'''

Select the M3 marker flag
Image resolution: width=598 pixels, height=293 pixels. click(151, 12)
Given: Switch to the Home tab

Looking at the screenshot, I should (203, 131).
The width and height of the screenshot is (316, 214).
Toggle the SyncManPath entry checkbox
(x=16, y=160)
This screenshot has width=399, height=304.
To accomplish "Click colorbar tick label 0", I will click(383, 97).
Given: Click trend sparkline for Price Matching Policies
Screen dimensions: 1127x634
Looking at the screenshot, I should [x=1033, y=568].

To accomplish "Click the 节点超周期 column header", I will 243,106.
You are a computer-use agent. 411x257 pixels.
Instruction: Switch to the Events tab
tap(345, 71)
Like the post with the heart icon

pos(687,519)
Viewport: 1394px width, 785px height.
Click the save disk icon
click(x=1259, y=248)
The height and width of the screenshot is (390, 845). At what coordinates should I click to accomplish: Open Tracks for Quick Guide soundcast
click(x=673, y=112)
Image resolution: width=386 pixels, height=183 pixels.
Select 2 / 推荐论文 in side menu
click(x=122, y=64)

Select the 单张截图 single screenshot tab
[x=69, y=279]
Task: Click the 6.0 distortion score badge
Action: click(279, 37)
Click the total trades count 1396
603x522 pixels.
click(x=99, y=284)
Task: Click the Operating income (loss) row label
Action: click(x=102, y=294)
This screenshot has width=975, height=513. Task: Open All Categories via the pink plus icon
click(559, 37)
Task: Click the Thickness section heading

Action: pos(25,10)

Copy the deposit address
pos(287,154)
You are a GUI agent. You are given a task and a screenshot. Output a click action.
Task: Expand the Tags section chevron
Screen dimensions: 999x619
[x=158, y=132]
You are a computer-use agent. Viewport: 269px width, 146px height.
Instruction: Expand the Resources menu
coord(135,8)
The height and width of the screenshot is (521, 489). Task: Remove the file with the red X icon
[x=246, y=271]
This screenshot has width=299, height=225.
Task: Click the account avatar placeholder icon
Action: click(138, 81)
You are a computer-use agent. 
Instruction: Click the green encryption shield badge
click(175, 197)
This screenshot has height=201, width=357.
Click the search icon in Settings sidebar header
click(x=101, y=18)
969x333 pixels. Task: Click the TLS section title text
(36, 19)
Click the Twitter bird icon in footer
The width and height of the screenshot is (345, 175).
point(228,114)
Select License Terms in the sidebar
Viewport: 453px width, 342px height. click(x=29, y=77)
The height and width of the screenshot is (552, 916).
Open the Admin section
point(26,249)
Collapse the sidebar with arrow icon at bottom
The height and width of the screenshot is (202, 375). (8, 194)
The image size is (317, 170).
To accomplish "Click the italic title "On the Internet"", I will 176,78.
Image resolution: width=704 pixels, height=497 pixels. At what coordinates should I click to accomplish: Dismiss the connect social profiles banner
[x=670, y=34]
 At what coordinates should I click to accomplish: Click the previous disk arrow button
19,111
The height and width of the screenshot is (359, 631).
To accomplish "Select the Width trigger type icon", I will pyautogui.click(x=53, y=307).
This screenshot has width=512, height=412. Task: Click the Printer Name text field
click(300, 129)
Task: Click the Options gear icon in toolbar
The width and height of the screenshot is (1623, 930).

'''

Report how many lines in the records above contain the word "agent", giving only the number.

4